The current use of epoch drives the epoch count from the clock tick interrupt. At best you need two clock ticks after freeing memory before it can be reclaimed. Depending on the timing of frees and critical sections this may be more. Because my implementation does not need a bounded number of queues I am free to increment the epoch every time a bucket is freed. This means my free-to-use latency is simply the longest critical_section() time. Because UMA already keeps a queue of full buckets, we can place the filled bucket from free stamped with the current epoch into the tail of this list. By the time the bucket is selected for re-use the epoch has virtually guaranteed to have expired and we avoid the scan entirely.
By using UMA we are able to independently tune various aspects of performance and memory consumption with little effort. For example, the bucket size can be increased or the epoch can be advanced for every N buckets in order to reduce the number of cacheline invalidations from advancing the epoch. If the items are re-used before the epoch has expired we can increase the depth of the queue of buckets until the cache size matches the product of the read latency and the consumption rate.
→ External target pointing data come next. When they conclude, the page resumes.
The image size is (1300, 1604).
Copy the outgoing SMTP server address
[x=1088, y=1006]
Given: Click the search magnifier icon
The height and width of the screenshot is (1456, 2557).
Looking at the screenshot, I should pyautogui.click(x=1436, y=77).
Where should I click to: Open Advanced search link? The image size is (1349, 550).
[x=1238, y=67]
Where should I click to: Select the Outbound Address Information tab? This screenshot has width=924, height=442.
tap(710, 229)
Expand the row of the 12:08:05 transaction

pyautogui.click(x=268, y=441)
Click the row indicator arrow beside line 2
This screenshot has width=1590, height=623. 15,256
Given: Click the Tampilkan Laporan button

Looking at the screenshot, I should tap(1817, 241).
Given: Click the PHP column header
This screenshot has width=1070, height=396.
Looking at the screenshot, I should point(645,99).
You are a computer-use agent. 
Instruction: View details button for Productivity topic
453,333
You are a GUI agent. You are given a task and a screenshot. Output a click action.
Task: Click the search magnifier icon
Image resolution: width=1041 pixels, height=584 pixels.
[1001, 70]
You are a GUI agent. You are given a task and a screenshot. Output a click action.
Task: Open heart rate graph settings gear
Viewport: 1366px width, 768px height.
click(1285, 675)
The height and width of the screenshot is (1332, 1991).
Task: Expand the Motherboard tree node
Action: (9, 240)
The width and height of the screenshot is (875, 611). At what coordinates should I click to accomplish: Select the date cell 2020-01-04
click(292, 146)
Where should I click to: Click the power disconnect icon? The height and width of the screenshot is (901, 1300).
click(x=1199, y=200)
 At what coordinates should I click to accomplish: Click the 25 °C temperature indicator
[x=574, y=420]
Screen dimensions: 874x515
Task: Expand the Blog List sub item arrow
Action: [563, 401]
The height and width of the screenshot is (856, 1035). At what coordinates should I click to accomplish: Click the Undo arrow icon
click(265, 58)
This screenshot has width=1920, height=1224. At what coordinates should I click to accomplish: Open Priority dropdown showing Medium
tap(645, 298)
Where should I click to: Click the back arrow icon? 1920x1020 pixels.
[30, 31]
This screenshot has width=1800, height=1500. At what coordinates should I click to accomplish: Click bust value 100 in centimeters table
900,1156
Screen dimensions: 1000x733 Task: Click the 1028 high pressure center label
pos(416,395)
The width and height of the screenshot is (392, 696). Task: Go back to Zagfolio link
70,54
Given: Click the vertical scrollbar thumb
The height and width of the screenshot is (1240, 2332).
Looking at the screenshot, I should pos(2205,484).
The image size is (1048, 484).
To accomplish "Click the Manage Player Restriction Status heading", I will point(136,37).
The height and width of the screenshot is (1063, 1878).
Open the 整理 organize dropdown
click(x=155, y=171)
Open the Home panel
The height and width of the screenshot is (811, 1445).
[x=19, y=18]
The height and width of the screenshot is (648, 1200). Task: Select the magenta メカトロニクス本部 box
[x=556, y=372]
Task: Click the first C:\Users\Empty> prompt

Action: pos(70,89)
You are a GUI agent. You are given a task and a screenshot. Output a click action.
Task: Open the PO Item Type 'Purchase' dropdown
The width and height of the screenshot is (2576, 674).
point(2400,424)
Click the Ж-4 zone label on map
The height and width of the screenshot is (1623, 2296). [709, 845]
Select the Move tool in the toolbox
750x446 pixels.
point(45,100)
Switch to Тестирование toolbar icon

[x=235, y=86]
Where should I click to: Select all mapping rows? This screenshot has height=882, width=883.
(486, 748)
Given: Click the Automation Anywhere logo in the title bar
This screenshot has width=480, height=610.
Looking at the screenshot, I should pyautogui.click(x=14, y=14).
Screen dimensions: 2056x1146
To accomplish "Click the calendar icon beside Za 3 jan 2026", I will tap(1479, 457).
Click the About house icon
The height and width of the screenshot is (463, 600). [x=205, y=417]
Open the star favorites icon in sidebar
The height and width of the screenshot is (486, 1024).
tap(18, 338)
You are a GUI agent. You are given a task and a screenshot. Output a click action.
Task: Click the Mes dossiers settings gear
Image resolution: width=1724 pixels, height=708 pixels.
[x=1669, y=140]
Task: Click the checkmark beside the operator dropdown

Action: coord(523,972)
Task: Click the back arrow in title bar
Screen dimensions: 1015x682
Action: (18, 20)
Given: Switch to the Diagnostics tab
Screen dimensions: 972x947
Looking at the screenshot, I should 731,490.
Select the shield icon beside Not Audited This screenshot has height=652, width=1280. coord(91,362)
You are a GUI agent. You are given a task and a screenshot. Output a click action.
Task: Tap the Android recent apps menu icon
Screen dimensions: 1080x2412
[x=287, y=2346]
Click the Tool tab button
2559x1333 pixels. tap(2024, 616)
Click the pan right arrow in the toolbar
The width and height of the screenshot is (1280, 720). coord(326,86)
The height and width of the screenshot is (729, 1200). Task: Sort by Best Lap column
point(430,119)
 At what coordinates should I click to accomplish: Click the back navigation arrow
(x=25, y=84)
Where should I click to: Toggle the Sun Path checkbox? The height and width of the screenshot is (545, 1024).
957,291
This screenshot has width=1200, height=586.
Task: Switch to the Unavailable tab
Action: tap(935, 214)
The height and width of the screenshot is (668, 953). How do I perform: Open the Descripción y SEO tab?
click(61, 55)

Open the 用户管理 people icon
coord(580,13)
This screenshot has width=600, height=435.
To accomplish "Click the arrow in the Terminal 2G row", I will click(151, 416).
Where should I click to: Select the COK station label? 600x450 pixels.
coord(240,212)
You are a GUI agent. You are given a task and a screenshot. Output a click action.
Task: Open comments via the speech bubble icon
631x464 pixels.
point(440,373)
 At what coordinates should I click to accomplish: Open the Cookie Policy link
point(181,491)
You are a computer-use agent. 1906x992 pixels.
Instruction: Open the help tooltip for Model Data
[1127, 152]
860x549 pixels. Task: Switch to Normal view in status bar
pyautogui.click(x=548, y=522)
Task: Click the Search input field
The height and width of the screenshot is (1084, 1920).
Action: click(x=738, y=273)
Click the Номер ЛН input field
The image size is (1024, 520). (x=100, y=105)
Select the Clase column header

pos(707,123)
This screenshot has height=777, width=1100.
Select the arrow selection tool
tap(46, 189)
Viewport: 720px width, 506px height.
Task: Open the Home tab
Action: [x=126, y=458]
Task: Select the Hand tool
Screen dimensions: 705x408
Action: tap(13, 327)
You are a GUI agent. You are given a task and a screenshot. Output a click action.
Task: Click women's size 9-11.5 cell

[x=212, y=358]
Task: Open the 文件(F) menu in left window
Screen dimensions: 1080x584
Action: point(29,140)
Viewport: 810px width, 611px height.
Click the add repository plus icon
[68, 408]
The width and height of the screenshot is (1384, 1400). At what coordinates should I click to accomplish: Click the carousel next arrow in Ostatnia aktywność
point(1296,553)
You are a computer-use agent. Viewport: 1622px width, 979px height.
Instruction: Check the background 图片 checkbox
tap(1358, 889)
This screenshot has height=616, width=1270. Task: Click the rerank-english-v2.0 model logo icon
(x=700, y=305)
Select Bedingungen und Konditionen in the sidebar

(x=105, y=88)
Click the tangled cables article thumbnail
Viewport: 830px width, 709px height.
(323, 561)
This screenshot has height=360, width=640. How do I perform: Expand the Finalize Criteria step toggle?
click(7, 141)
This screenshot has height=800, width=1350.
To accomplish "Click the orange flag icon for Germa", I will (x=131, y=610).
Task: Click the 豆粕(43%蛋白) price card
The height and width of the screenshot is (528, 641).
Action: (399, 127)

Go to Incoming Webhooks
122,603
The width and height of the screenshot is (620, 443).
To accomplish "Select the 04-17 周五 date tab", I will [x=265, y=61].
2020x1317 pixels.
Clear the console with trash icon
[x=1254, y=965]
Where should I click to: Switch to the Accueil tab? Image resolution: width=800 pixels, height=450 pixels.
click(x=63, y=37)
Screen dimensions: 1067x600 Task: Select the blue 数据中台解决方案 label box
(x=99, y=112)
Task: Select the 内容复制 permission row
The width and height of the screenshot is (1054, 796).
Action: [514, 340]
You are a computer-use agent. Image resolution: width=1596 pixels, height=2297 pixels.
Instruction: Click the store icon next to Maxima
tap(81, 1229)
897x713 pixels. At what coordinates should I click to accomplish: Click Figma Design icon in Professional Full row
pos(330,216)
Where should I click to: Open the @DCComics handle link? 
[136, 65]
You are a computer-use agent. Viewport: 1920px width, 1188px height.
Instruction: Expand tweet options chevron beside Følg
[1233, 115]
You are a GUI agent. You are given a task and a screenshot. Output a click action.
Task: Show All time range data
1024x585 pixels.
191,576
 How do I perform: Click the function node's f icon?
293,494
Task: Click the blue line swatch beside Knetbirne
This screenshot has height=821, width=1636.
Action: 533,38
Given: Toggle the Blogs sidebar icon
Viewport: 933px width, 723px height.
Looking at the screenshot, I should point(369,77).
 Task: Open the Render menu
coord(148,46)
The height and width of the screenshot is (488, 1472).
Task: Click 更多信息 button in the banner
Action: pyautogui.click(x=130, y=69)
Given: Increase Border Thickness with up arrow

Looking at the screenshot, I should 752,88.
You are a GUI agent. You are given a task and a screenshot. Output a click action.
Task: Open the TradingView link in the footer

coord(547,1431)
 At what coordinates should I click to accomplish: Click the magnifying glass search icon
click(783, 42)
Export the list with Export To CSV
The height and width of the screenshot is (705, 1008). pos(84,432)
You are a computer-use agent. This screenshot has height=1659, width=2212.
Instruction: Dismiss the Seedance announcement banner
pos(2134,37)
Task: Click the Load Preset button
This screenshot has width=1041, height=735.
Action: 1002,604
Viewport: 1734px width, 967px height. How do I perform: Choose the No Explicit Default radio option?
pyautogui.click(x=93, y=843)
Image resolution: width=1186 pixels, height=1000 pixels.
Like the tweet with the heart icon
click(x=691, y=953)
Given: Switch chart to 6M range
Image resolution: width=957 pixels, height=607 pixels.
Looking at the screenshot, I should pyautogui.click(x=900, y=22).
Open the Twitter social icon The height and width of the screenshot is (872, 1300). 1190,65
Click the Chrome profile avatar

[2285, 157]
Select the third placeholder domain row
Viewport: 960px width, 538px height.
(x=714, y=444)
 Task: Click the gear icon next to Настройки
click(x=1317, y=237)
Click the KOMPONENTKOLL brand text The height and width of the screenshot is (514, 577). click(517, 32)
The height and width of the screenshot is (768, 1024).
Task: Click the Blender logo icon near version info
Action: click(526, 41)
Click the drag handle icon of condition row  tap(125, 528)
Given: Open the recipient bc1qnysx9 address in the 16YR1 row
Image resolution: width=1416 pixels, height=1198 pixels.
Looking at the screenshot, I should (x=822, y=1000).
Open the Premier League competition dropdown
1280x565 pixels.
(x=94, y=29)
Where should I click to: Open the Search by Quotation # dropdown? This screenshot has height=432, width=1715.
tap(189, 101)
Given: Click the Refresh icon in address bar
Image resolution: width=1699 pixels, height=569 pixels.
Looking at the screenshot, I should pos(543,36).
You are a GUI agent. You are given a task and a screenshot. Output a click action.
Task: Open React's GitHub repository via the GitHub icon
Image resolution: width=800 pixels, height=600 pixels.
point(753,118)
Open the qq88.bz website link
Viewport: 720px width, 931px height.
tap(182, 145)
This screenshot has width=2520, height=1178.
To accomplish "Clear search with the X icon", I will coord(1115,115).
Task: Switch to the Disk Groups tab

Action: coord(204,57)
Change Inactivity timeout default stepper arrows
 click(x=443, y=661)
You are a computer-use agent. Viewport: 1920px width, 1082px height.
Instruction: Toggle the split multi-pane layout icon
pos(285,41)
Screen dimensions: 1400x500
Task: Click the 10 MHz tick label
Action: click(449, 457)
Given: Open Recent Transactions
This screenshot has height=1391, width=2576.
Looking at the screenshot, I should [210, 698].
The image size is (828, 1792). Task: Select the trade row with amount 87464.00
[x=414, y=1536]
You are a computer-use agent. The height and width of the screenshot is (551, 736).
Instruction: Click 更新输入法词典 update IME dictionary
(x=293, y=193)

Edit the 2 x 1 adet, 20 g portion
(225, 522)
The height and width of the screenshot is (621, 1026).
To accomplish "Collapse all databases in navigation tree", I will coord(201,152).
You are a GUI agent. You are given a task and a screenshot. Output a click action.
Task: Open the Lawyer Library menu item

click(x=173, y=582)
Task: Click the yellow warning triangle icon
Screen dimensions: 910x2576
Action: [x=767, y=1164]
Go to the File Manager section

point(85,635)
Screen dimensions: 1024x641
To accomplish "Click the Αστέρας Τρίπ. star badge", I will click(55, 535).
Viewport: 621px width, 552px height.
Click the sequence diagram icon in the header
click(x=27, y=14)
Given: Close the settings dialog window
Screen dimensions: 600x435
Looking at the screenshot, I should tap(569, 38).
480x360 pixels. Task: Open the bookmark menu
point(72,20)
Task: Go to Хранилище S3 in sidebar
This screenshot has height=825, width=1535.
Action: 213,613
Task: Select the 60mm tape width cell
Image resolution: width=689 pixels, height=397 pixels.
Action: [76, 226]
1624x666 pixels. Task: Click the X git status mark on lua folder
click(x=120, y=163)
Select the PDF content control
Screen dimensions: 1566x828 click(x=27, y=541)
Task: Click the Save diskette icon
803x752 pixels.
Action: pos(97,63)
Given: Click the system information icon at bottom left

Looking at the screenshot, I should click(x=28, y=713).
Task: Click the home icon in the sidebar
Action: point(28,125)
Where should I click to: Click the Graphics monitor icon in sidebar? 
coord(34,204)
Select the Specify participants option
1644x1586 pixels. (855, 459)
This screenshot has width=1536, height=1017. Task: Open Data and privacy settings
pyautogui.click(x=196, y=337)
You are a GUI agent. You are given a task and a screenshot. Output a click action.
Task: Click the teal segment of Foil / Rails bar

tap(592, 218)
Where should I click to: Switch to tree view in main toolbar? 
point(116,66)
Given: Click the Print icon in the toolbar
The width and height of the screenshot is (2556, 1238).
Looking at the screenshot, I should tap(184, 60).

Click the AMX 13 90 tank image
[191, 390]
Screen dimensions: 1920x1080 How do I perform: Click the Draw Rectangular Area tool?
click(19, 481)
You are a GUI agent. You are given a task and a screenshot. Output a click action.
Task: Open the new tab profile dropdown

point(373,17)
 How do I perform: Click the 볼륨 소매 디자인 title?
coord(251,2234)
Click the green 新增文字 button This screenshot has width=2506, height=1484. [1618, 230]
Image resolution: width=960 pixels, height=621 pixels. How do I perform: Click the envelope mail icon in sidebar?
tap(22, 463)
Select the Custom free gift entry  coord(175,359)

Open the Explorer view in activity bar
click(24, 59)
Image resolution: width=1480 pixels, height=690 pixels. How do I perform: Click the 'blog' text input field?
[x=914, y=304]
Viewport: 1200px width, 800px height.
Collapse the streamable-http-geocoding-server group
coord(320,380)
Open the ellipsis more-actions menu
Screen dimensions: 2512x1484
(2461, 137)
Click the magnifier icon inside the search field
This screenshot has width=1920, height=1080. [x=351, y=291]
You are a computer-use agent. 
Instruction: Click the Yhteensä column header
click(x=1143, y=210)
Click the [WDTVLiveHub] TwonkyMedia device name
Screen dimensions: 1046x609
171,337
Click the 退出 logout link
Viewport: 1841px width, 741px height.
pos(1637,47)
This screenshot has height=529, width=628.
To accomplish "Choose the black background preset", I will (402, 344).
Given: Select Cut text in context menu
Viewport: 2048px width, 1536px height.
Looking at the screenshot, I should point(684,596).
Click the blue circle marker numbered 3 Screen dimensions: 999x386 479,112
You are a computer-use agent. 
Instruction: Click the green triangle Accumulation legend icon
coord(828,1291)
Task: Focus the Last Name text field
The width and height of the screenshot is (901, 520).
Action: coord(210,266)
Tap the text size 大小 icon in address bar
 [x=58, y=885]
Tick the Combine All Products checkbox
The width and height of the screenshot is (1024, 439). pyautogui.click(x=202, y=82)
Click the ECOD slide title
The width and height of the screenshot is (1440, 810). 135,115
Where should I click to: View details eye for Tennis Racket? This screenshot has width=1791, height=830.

The page daemon still has access to these queues and can recover this additional memory when needed.
I believe this combination of properties is sufficiently attractive to support a distinct mechanism. I am not yet supporting preemptable sections and I'm not sure I will. This means all of the uma smr protected code must execute under critical. So no blocking mutex acquires. The ck/subr_epoch.c mechanism continues to be appropriate for those uses.
The one wrinkle is that SMR zones can never be without a free bucket. If you have to synchronize() for every call to free the performance degradation is massive. In effect this means there is a bucket * ncpu * smr zones always allocated. We can force the bucket to drain in low memory conditions but the bucket itself will never be freed. In the worst case you will synchronize every time you fill a bucket which is 1/N where N is likely max bucket size. This condition only happens if memory allocation fails for the bucket zone and at this point the system is likely crawling along stuck in VM_WAIT anyhow.
I am a little uncertain of a few of my fences and would appreciate another eye on those. The current implementation is a bit barebones. I have been validating with dtrace. I see as many 50,000 frees before we have to do a scan. The vast majority of the time the epoch is before min_epoch and only an atomic load and a comparison is necessary. In build profiles the synchronization does not register or barely at all (< .01% cpu). I have verified that things are clocking forward as expected. I handle wrapping with modular arithmetic which I should probably place in macros ala tcp seq but I have not yet tested wrapping.